This season marks the 100th anniversary of the Vienna Concert House, a massive building with four stages that are (mostly) acoustically separate. It was opened officially on October 19, 1913, by Austrian Kaiser Franz Josef I a mere eight months before Archduke Franz Ferdinand was assassinated on June 28, 1914, and the First World War broke out. Fourty-five years later, in March, 1959, the new music ensemble die reihe performed its first concert in the Schubert Room of the Concert House, under the baton of ensemble co-founder Friedrich Cerha. In the fifty-five years since, this ensemble has premiered myriad new works by the century’s most illustrious composers. Both anniversaries were celebrated in the Mozart Room of the Vienna Concert House on Thursday, February 14, 2013, in a concert conducted by Mr. Cerha. Both conductor and ensemble sounded comfortably on home turf performing key works from the ensemble’s history. On the program, the perfectly subtle performance of miniatures by Stravinsky, Webern, and Cerha himself was complemented by a virtuosic rendition of Ligeti’s brilliant Chamber Concerto for 13 Instrumentalists.

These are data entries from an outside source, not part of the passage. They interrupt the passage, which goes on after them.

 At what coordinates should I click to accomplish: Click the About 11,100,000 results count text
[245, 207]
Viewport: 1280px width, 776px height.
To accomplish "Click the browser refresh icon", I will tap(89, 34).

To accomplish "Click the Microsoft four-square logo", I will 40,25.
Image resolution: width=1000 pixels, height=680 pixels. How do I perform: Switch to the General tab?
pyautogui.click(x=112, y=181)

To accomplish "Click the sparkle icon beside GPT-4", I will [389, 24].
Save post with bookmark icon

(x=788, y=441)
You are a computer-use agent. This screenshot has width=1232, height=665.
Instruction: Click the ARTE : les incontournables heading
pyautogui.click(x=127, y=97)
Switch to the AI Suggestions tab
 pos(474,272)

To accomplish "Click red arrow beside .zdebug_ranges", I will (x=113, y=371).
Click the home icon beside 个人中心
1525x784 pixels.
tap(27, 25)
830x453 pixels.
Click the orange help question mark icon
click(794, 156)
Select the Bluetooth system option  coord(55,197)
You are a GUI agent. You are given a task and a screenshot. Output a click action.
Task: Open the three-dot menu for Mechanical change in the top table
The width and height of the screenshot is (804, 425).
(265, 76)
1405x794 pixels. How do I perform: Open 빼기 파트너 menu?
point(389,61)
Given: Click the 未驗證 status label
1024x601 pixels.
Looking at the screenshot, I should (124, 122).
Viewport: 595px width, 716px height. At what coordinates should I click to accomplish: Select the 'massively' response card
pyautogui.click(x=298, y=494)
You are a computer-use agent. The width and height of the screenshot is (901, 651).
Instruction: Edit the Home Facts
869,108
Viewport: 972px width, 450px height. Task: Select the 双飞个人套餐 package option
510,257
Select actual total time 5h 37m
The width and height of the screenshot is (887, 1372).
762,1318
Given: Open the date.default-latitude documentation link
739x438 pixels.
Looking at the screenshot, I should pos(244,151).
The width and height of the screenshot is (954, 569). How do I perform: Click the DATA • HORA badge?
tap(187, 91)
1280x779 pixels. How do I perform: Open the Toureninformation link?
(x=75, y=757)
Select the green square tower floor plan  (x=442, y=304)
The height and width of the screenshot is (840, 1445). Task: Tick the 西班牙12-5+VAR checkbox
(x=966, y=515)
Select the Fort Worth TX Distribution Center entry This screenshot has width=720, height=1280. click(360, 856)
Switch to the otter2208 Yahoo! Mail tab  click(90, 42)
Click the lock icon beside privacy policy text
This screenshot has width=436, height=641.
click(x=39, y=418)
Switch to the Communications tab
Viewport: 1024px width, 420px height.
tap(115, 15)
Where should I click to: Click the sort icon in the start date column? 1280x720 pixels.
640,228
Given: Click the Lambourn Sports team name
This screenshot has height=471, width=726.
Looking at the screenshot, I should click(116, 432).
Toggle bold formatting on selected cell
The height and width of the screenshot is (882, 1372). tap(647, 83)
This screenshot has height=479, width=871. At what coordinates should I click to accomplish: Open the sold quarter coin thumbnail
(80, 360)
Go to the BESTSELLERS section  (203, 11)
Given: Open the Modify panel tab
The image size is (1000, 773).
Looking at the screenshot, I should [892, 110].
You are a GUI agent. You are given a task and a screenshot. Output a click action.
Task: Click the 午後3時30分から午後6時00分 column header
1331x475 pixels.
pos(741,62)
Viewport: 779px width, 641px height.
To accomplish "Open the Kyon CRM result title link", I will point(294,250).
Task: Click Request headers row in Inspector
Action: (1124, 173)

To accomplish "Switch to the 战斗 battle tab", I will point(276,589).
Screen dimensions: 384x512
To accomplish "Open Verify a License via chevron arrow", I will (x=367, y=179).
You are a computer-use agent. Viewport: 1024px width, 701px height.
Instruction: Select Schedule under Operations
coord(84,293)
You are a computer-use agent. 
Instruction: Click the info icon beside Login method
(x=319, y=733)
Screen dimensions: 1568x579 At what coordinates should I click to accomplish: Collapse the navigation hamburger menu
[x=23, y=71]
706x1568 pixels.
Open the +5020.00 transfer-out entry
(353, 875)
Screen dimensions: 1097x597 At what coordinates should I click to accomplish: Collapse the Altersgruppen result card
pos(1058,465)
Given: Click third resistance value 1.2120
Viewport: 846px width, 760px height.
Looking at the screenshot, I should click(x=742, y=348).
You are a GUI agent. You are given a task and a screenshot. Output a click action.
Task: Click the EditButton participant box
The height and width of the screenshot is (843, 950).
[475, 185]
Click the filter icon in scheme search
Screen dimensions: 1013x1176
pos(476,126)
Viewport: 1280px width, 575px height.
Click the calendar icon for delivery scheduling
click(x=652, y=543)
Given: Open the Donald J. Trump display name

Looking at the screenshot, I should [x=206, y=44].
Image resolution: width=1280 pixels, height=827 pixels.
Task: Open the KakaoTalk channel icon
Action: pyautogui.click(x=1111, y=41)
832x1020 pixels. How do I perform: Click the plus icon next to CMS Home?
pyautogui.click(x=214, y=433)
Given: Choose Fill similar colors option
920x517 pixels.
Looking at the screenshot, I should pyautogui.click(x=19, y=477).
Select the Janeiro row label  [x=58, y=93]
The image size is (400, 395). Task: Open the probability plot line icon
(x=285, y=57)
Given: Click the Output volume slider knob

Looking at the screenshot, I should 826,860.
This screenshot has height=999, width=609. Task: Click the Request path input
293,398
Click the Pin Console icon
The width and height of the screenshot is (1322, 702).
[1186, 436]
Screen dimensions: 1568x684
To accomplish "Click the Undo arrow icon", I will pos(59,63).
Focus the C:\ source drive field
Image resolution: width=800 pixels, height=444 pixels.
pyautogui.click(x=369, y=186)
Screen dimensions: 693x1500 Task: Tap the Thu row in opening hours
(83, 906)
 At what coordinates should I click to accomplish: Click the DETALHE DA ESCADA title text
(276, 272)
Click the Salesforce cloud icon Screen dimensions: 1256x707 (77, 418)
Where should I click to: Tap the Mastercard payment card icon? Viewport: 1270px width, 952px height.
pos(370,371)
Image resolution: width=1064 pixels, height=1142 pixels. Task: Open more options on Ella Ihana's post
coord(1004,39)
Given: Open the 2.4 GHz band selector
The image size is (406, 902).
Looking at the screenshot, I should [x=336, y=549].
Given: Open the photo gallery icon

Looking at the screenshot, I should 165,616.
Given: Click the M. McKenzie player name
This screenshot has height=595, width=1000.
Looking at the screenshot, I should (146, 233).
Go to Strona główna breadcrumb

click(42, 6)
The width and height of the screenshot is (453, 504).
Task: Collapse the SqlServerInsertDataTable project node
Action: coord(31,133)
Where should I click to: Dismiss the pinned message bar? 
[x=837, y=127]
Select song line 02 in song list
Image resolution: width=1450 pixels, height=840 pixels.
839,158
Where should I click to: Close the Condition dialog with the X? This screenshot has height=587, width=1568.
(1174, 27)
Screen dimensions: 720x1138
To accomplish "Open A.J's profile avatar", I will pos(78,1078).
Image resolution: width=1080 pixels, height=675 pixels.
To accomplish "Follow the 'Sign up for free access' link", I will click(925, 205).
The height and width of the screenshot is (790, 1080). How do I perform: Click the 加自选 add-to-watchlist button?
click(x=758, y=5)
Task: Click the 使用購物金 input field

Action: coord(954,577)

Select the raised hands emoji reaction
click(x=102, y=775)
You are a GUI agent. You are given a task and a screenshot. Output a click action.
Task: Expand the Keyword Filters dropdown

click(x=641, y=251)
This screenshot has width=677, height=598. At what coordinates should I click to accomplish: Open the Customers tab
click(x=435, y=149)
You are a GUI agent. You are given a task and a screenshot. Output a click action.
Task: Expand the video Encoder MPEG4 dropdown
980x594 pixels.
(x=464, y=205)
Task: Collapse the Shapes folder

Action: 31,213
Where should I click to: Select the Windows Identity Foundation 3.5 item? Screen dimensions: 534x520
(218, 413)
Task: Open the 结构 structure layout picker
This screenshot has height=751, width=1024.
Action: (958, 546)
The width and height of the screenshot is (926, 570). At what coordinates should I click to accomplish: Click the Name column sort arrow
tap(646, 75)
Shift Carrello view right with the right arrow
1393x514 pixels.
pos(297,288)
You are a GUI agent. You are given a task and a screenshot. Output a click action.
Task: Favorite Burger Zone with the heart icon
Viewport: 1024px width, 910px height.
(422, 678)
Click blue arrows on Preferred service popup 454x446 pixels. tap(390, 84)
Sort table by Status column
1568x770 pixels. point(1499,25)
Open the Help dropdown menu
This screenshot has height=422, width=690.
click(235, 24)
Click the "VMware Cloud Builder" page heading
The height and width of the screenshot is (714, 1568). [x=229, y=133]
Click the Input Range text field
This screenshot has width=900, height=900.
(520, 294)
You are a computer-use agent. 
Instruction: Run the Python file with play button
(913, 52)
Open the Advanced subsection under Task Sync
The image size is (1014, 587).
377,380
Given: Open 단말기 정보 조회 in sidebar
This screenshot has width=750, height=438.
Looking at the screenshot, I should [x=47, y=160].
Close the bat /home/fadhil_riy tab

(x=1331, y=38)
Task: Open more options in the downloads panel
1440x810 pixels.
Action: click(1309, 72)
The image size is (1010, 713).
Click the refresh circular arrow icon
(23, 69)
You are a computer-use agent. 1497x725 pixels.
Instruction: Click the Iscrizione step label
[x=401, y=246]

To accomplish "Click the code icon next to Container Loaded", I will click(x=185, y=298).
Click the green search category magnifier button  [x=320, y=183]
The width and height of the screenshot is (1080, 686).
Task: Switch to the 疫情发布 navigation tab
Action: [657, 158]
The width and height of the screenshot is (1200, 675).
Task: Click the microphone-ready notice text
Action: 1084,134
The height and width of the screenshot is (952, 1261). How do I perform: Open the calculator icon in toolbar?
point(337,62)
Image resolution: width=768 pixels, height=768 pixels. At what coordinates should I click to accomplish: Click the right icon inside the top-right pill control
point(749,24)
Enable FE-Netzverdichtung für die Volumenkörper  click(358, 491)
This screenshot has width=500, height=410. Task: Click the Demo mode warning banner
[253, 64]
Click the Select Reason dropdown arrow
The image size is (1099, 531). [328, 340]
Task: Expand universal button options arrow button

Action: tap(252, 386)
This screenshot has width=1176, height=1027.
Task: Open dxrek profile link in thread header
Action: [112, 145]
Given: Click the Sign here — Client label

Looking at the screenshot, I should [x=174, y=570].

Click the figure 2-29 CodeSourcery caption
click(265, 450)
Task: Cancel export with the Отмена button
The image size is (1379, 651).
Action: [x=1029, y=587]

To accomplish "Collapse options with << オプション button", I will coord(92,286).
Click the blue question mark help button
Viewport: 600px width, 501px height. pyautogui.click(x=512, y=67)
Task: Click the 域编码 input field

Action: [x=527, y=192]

Conceived between Petruschka and The Rite of Spring, Igor Stravinsky’s Two Poems by K. Balmont (1911) and Three Poems on Japanese Lyrics (1912-13) share much in common with Anton Webern’s Four Songs for Voice and Orchestra op. 13 (1917-22) and Two Songs for Voice and Chamber Ensemble On Poems By Karl Kraus (1918/19). All four works have been fully distilled until only the most necessary sounds remain. Stravinsky’s melodic language in these two pieces, however, reflects much more the Russian influence on his writing during this period. Soprano Natalia Zagorinskaya performed a very interesting interpretation of these works. She sang with a subtle, straight tone, remaining quiet and controlled, sometimes singing under the orchestra. It was not an unemotional rendition, however: she let rip, making audible a fully-broken heart, at the end of K. Balmont.
Die reihe performed two more instrumental Webern works, Eight Fragments for Orchestra M. 190-197 (1911-13), arranged by Friedrich Cerha (1994) and Five Pieces for Orchestra op. 10 (1911-13) with unquenchable subtlety and beautifully-balanced tone colours. The mood of lush restraint continued through Cerha’s Fantasy After Cardew’s Fall ’60 for Seven Instrumentalists (1962/63). Born of Cerha’s efforts to simplify some of the notation of Cornelius Cardew’s nearly-impenetrable score, the Fantasy is structured into 27 short, discreet events. Although it is notated very differently than Webern’s work, there is an audible similarity between Fantasy and Webern’s brevity. Cerha, however, deals in a bit more drama than Webern, providing room for louder highs and quieter lows.
After all of these short, gestural works, in which the ear focuses in on the beautiful minutae of sound, György Ligeti’s Chamber Concerto for 13 Instrumentalists (1969/70) felt enormous. In four movements, this piece demonstrates Ligeti’s masterful ability to build an interesting idea with complete discipline through a coherent form. The second movement (Calmo, sostenuto) demonstrates this ability perfectly: a very quiet cluster chord is sustained through shifting tone colours, leading to contrapuntal, melodic fragments. This builds in small waves, somehow always maintaining clarity and balance in spite of all that is going on. A few minutes in, a similar but much more ominous cluster emerges, bringing a high and harsh event in the winds and strings. This period of maximum dissonance last for what feels like just the right period of time before it falls back into a wash of more consonant clusters, ending the movement softly. Perfectly paced, this intuitive structure is beautiful to hear. The ensemble chewed through the technical minefield of this work with complete clarity, with Cerha hardly breaking a sweat.
The Viennese adore their musical history, and display their famous, long-dead composers with as much pomp and period costuming as can be mustered. Luckily, the history of 20th century music is also rich in Vienna, and the concert marking this important anniversary demonstrated that this “new” tradition will also continue to thrive.